О Е.В.Гельцер: "Она играла и
танцевала все лирико-героические партии и исполняла их безупречно. Иногда она
бралась за несвойственные ей партии (к примеру в "Тщетной
предосторожности" и "Баядерке"), чему подвержены многие
талантливые актеры, считающие себя всемогущими. На самом деле не существует
актеров, одинаково выполняющих любые роли" [с.147].
"Творчество Софьи Федоровой
- пример всемогущества таланта. Сложена она была неважно: ноги с полупузырчатыми
мышцами и даже слегка кривые, лицо неинтересное, прыжок небольшой, баллона
никакого, terre a terre'ные движения без блеска, без виртуозной техники. А
публика этого совершенно не замечала и быстро влюблялась в танцовщицу.
Темперамент, способность к перевоплощению, заразительная убедительность во
всем, что она делала, жизненность жестов и па создавали неотразимое
впечатление. В последнем акте "Эсмеральды" зрители либо явственно
всхлипывали, либо тайком смахивали слезу. В "Тщетной предосторожности"
они искренно и громко смеялись, восхищенные простодушной верой в любовь Лизы -
Федоровой. Вот актриса, которая умела стирать себя без остатка и взамен
предлагать художественный образ. В балетном театре таких на моем веку было
немного" [с.149-150].
"Не хочется разбирать ее
искусство с обычных позиций: выяснять, каково ее сложение, какой у нее прыжок,
какие мышцы, какие па ей лучше или хуже удаются. Уланова переросла эти мерки, и
применять их к ней нельзя. Можно сказать, что за виртуозность техники танца Уланова
бы не получила на экзамене пять с плюсом, что в смысле чистоты движений она,
быть может, даже уступает такой-то танцовщице, но все это ровным счетом ничего
не определяет в замечательном ее искусстве. Уланова выше таких признаков
танцовщицы. Она, как Павлова, вскрывает душу своих героинь и заставляет любить
их красоту. Это и есть самое важное и притом самое трудное в искусстве"
[с.290].
"Балеты Чабукиани - хорошие
или плохие, с выдающейся или заурядной музыкой, с чудесным сюжетом или
сравнительно рядовым - прежде всего он сам. И как балетмейстер и как актер.

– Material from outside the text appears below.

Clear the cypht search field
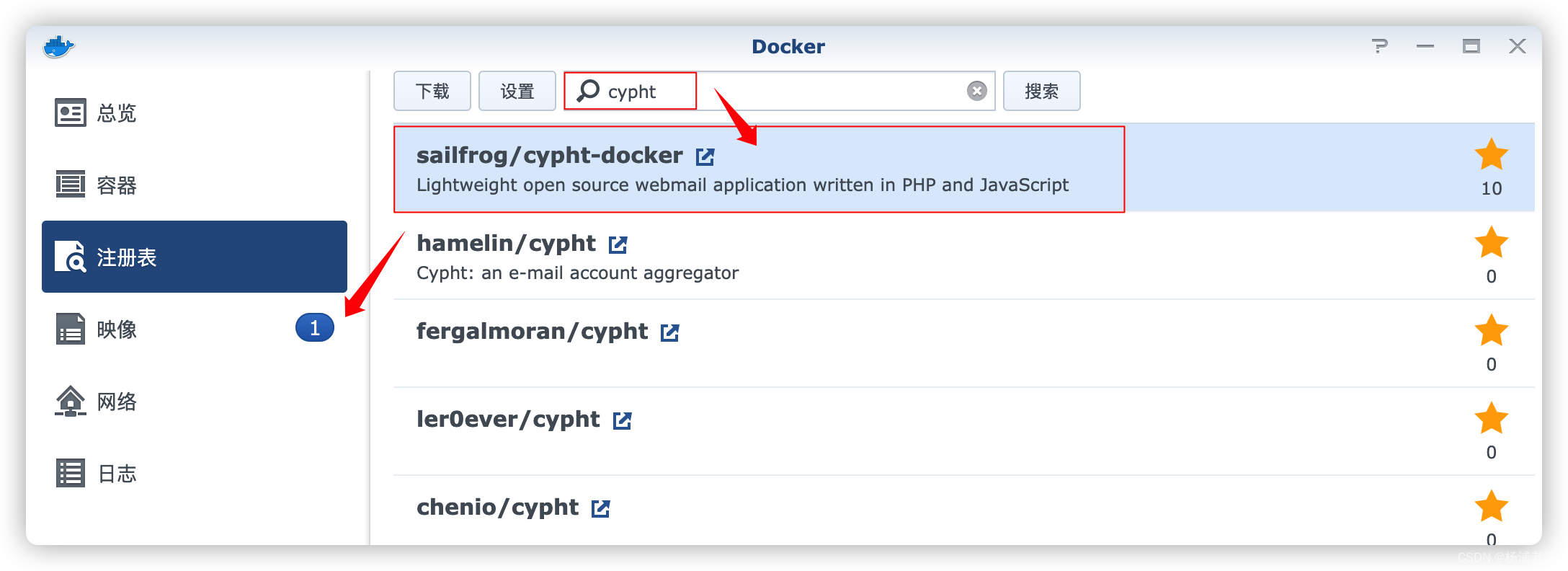The image size is (1568, 571). click(976, 91)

Называя его актером, я не ошибаюсь, хотя и даю пищу критикам. Для меня актер в
опере - это певец, способный искусством вокала прежде всего донести до
слушателей мысль, образ, суть произведения. Точно так же и в балете актер - это
танцовщик, способный искусством танца прежде всего выразить мысль, образ, суть
произведения. С этой точки зрения не бог весть какой мимист Чабукиани является
одним из выдающихся актеров советского балета. Самым вдохновенным поэтом танца
я считаю Чабукиани в "Сердце гор" и в "Лауренсии".
Классический танцовщик
лирико-героического амплуа, Чабукиани стал кумиром публики чуть ли не со
школькой скамьи. Я не могу вслед за критикой, любящей только "ахи" да
"охи", утверждать, что он - идеал танцовщика, какого никогда не было.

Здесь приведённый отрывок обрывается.